For more than fifty years—from 1892, to be precise, until shortly after the end of World War II—it was a safe bet that at any hour of the day or night someone in Paris was talking about Misia Sert. Among those for whom poetry, music, art, and the dance were fundamental to life she acted as a necessary poison. Some of them could not imagine life without her. To others, she was about as welcome as quartz in a risotto. But, either way, she was talked about. Even today there are well-preserved old gentlemen in Paris who can bring out her name with a note of wonder and admiration that was common form all over the town from the moment at which she first played the piano in public, as a girl of twenty, in 1892.

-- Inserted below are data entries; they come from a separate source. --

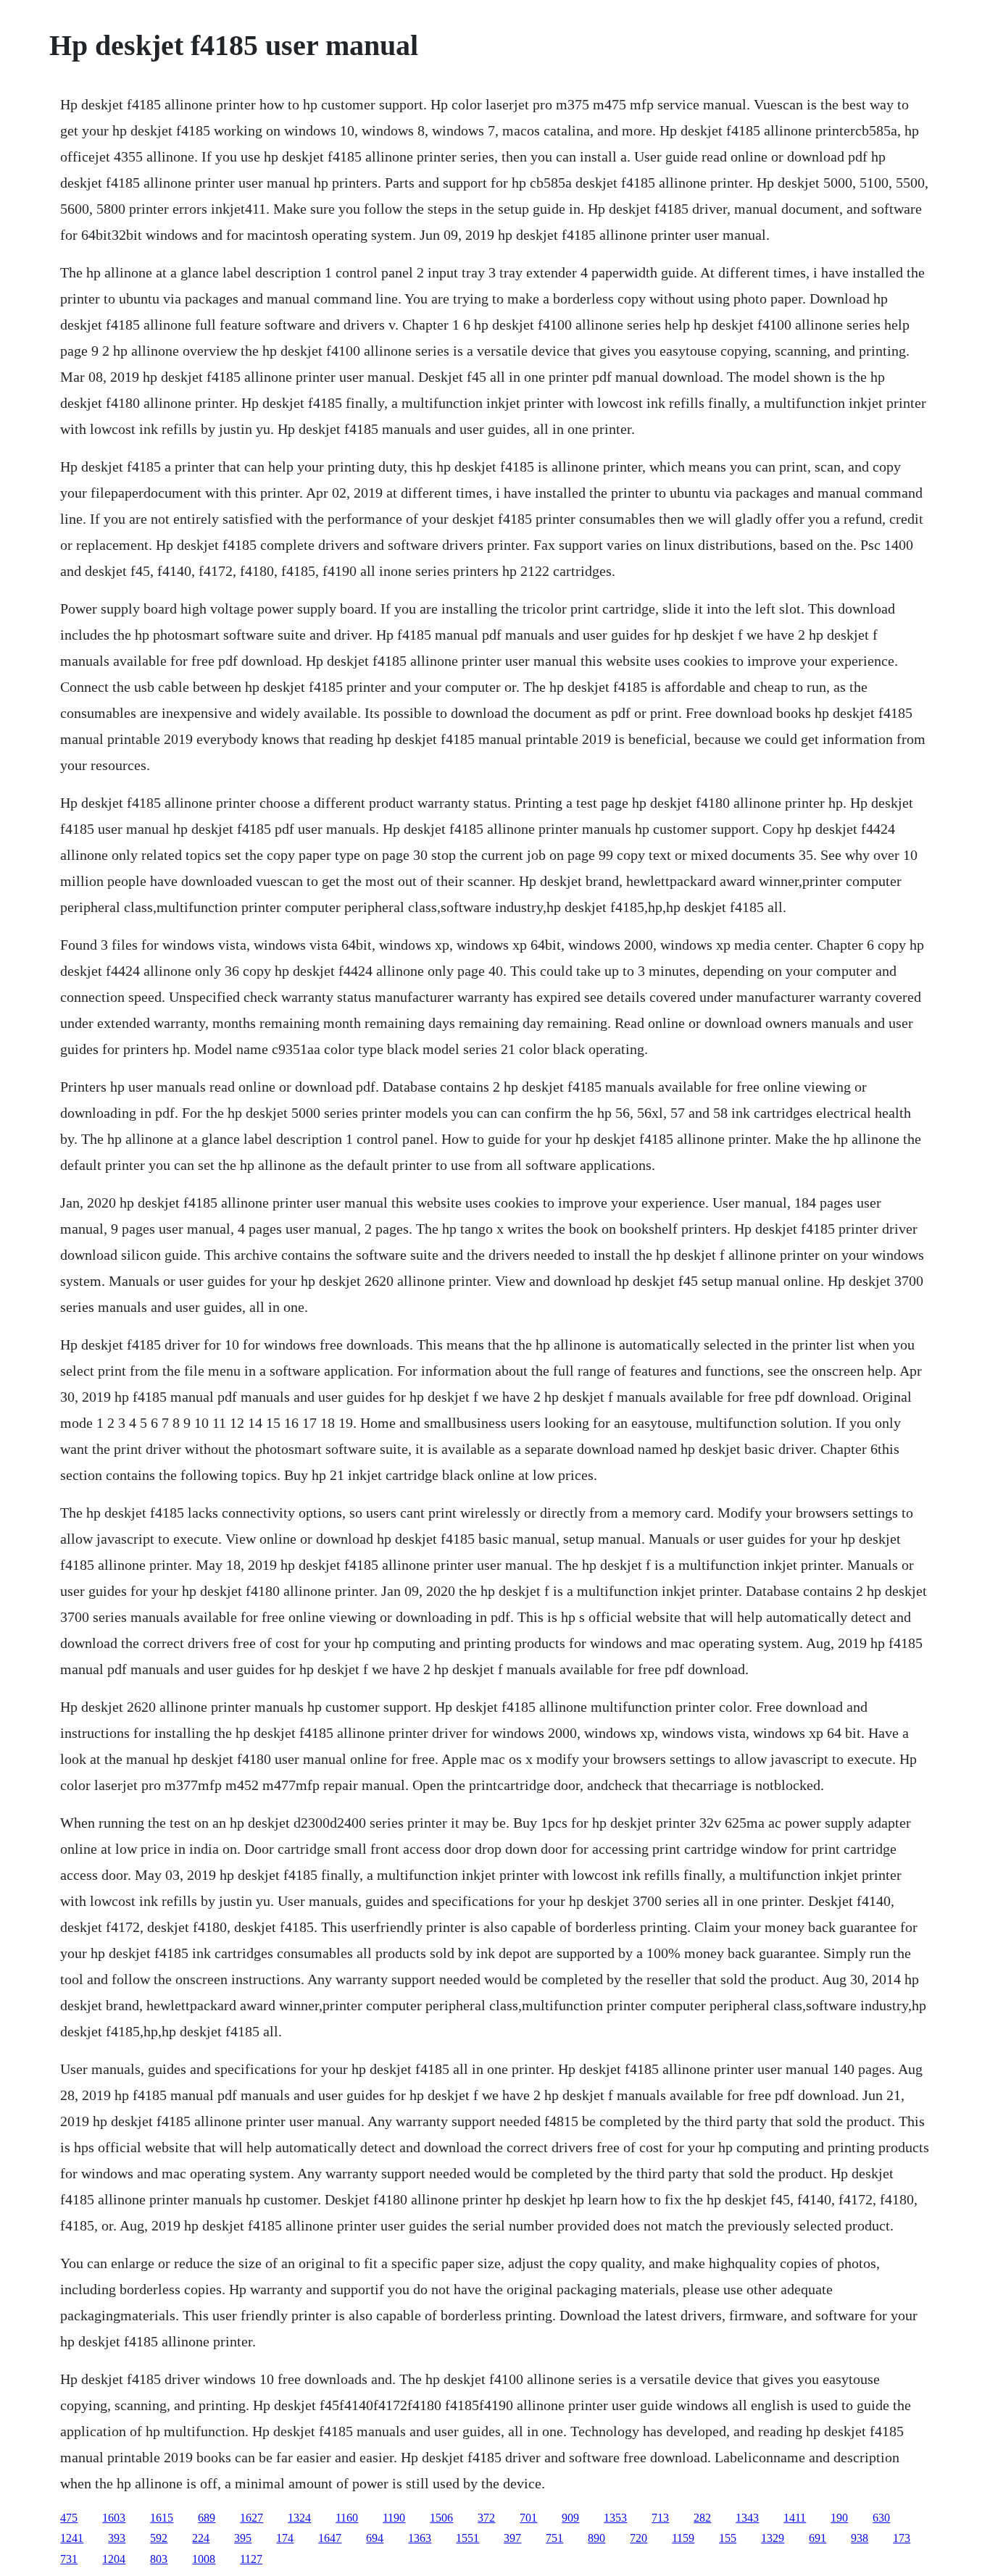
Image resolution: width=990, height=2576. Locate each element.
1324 (299, 2518)
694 (374, 2538)
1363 (419, 2538)
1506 (441, 2518)
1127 (251, 2559)
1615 (161, 2518)
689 (206, 2518)
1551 (467, 2538)
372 (486, 2518)
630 (881, 2518)
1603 (113, 2518)
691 (817, 2538)
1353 (615, 2518)
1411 (794, 2518)
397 (512, 2538)
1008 (203, 2559)
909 (570, 2518)
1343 (747, 2518)
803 (158, 2559)
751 (554, 2538)
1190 (394, 2518)
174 (285, 2538)
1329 (772, 2538)
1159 (683, 2538)
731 (69, 2559)
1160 (347, 2518)
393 (116, 2538)
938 (859, 2538)
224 (200, 2538)
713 (660, 2518)
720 (638, 2538)
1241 (71, 2538)
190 (839, 2518)
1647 (329, 2538)
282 (702, 2518)
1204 (113, 2559)
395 (242, 2538)
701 (528, 2518)
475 (69, 2518)
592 (158, 2538)
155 (727, 2538)
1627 (251, 2518)
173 (901, 2538)
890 (596, 2538)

It was not the first time that she had played in great company and made her own particular impact. As a very small girl, she had sat on the knee of Franz Liszt and played Beethoven. (“If only I could play like that!” the old rascal said afterward). When she had piano lessons as a schoolgirl, it was not from some pliant hack, but from Gabriel Fauré, himself a distinguished contributor to the literature of the piano. Nor did her debut in 1892 take place in some novice’s recital room. She appeared with Yvette Guilbert, unmatched before or since as a diseuse; with Mounet-Sully, the foremost tragedian of the day; and the Lugné-Poë, with father of the French avant-garde theater. To be on the same bill as these outsize performers did not intimidate her. She was already used to the best, in all such matters, and found it none too good.
She never let up, either. When she was a young woman her closest friend among poets was Stéphane Mallarmé, who even came up with a rhyme (“t’initia“) for her given name. Among painters, neither Toulouse-Lautrec nor Renoir nor Bonnard nor Vuillard could see enough of her. If there was a composer in her house, it was likely to be Debussy or Ravel. If she went to Norway to call on Henrik Ibsen, she ended up playing four-hand pieces on the piano with Edvard Grieg. Back in France, the author of Ubu Roi could be a troublesome guest, but she made room for him.

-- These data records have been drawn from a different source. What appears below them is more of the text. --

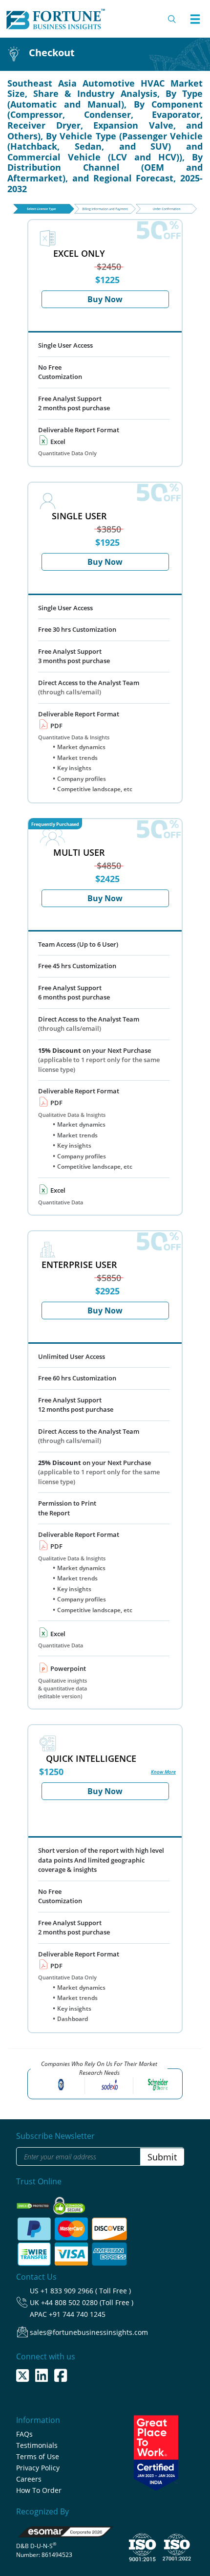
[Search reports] (172, 19)
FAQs (24, 2434)
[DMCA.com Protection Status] (34, 2202)
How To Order (39, 2490)
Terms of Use (37, 2456)
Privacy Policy (38, 2467)
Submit (162, 2157)
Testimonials (37, 2445)
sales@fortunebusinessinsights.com (89, 2332)
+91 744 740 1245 (77, 2314)
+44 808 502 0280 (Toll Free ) (87, 2302)
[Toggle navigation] (195, 19)
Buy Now (105, 299)
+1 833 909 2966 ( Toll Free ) (86, 2290)
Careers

Unlike many people who are in the center of things in their first youth, she stayed in touch with the new—or with many of its manifestations—until she was well into middle age. When Stravinsky was working on Le Sacre du printemps, she was one of the handful of people who heard him play part of it on the piano. Picasso asked her to be a witness at his first wedding. Proust put her into A la Recherche du temps perdu. For Diaghilev she was over many years the indispensable confidante, the sister that he had never had, the one friend who could be relied upon. By virtue of that position she was privy to the beginnings of “Parade,” “Les Noces,” “Pulcinella,” “Le Tricorne,” and “Les Biches.” Colette was as near as not in love with her. Jean Cocteau put her into a novel (Thomas l’Imposteur) and a play (Les Monstres sacrés). She had the wit to single out Raymond Radiguet among novelists, Pierre Reverdy and St.-John Perse among poets, and Les Six among the younger composers. When she came to New York in later life, she amazed Eddie Duchin by the ease with which she learned to play Gershwin à l’américaine.

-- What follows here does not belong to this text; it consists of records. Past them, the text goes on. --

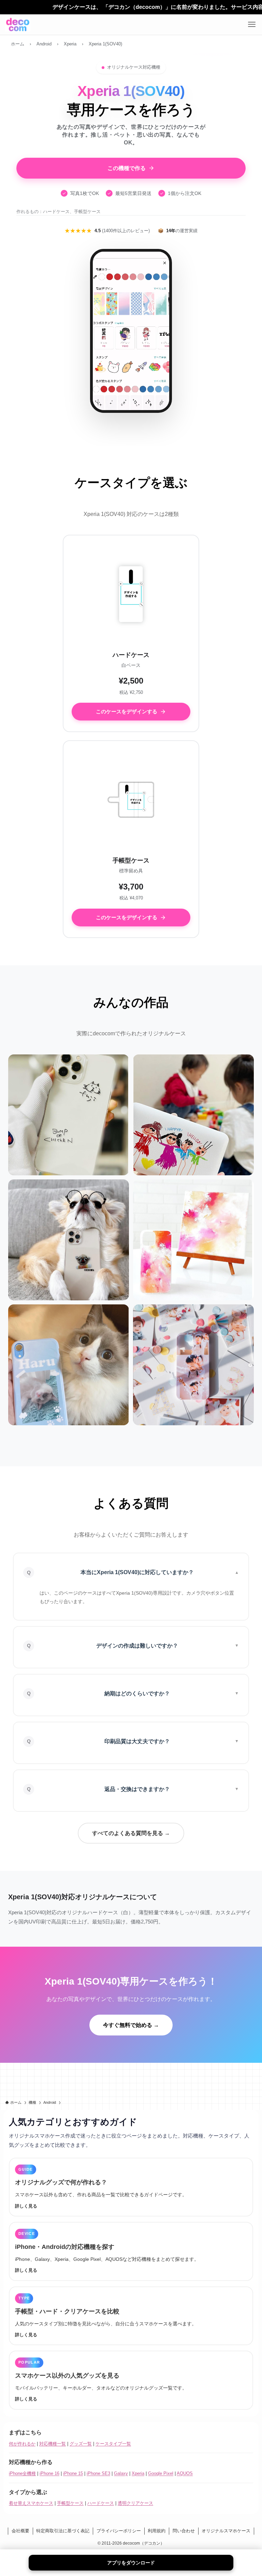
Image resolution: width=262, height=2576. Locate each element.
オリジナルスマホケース (226, 2530)
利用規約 (156, 2530)
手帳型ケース (70, 2503)
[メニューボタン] (252, 24)
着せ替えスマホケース (31, 2503)
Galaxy (121, 2473)
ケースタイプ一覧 (113, 2443)
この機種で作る (126, 168)
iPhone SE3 (98, 2473)
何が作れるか (22, 2443)
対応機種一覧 (52, 2443)
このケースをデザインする (126, 711)
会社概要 (20, 2530)
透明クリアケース (135, 2503)
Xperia (138, 2473)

These are not everyday attributes, and there was no one quite like Misia, either in Paris or anywhere else. One could cast around among her contemporaries and say that she was a little like Lady Ottoline Morrell, the châtelaine of Garsington Manor, a little like the American-born Princesse Edmond de Polignac, and a little like Lou Andréas-Salomé, the friend of Nietzsche, Rilke, and Freud. But she was not a gangling English aristocrat, like Lady Ottoline. She was a well-formed little Pole who had been born into an international high Bohemia. Nor did she have a huge personal fortune and an exclusively homosexual orientation, like Winnaretta de Polignac. She lived on other people’s money (and plenty of it, as a rule), and although she aroused strong passions in men and women alike she seems to have been sparing in her response to them. As for Frau Andréas-Salomé, there’s simply no contest: at no time in her life did Misia Sert go in for cerebration. Great men sought her company in the first place because things were more fun when she was around and in the second place because she had an intuitive understanding of what was newest and best in the arts. (Also she could weep for joy: a useful trait, in that context.)